PEP 827: Type Manipulation

This seems like something that could be published first as an extension to a type checker (presumably mypy) and gain some real world use before it gets committed into a standard?

You can’t get any real “real world” use out of this – sure, you might be able to check typing in CI with a plugin but then your IDE experience is all red underlines. You can’t ask users to participate in an experimental project “hey, here’s a new API I made, please use it with all these restrictions, I need to gather data for Python core devs”. This is just impractical and will not give you any actionable data.

Perhaps what we really need is a better extension model for type checkers, so that libraries that need this level of complexity can provide something separate from their code but still in the repository/package and accessible?

Typechecker extensions are 100% not the way to go. We will not arrive to a future where all typecheckers implement one plugin API, this just won’t happen (mypy is in Python, ty is in rust, pyright is TS), but let’s assume it did:

  • Now your library requires a plugin
  • As a library author your job is tough – things go wrong and you have to debug your code base AND your plugin. Not to mention the author will now have to maintain two disjointed code parts – the library and the plugin to work with it. So much friction.
  • As a library user your life is tough – things go wrong and it’s unlikely you will be able to debug and test the plugin
  • Plugins/extensions will not reduce the complexity, they will in fact greatly increase it for everyone involved (library authors, typechecker maintainers, users).
  • Going this path basically pronounces that we are giving some of the control over how Python language evolves to typechecker maintainers. Python will become severely tied to typecheckers capabilities and extension APIs. This will add friction and confusion.

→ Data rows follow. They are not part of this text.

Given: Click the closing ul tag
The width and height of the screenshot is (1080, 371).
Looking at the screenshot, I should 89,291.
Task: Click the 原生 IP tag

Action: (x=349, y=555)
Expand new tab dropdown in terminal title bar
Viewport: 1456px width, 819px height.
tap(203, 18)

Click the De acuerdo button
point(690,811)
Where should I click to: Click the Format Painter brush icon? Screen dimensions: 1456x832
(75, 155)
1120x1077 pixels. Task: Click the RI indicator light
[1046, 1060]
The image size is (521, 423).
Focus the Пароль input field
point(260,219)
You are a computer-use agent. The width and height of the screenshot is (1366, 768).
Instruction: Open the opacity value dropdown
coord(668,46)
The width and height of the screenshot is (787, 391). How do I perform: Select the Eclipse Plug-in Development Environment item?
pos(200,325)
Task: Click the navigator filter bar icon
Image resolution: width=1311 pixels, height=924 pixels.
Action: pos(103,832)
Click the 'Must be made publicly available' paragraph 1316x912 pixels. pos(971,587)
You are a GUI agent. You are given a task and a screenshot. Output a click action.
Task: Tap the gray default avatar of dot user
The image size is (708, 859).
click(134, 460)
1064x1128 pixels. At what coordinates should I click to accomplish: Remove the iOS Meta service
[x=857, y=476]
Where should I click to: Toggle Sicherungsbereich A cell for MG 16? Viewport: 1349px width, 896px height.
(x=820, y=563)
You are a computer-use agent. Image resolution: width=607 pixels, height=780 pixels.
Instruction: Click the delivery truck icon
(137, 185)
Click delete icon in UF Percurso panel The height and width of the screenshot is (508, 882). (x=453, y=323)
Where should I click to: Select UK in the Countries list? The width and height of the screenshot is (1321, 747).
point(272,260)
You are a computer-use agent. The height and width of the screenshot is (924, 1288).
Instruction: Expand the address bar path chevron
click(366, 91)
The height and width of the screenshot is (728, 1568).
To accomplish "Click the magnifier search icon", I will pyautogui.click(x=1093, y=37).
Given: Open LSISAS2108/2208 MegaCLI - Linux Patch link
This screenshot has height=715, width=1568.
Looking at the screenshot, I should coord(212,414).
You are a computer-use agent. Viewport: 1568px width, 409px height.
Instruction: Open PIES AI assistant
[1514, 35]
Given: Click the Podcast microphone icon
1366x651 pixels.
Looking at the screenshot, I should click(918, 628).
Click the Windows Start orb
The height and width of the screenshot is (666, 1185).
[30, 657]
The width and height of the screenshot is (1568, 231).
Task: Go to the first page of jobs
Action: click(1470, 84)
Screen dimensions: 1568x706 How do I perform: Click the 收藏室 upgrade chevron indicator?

Last but not least… typecheckers already have an “extension API” they all have to support – that the typing module! Let’s enhance the existing API instead of inventing a new super low level one.

Not going to lie, this is not a compelling example to me. I don’t want to see this in code, scroll past it, or implement a static evaluator in a type checker to calculate the result (that last one is probably the most valid feedback, and yes, my job used to involve implementing static evaluators in type analysis engines for Python :wink: ).

In all fairness it’s highly unlikely you’d see that code! You will likely see something like this:

def select[ModelT, K: typing.BaseTypedDict](
    typ: type[ModelT],
    /,
    **kwargs: Unpack[K],
) -> ComputeSelectReturnType[ModelT, K]:
    raise NotImplementedError

And if you’re curious how typing is plugged in here you’d ctrl+click onto the ComputeSelectReturnType type and learn. For ORMs specifically, the complexity of dealing with databases, generating SQL, generating migrations and reflecting tables to Python classes absolutely dwarfs the complexity of the little typing code we propose to add. I’m saying this as someone who spent their career in messing with dynamic code like this.


I’d like to steer this discussion to a place where we don’t judge this proposal from the position of feelings of complexity. Complexity is there, for sure, but in reality this PEP isn’t making an unimaginable leap of faith, instead it does: allow if/for in type expressions; add a number of primitives to the typing module. I’m not saying this is trivial, it’s far from it, but this is nowhere near the complexity of Python metaclass machinery or adding something like yield/async/await to the language. All I’m saying is that gut feelings and “I don’t want to see this in code” will not get us far. Not trying to pick on your comment Steve (I like you a lot!) but I already see this kind of sentiment in some discussions and I’d like to see less of it as it’s not actionable.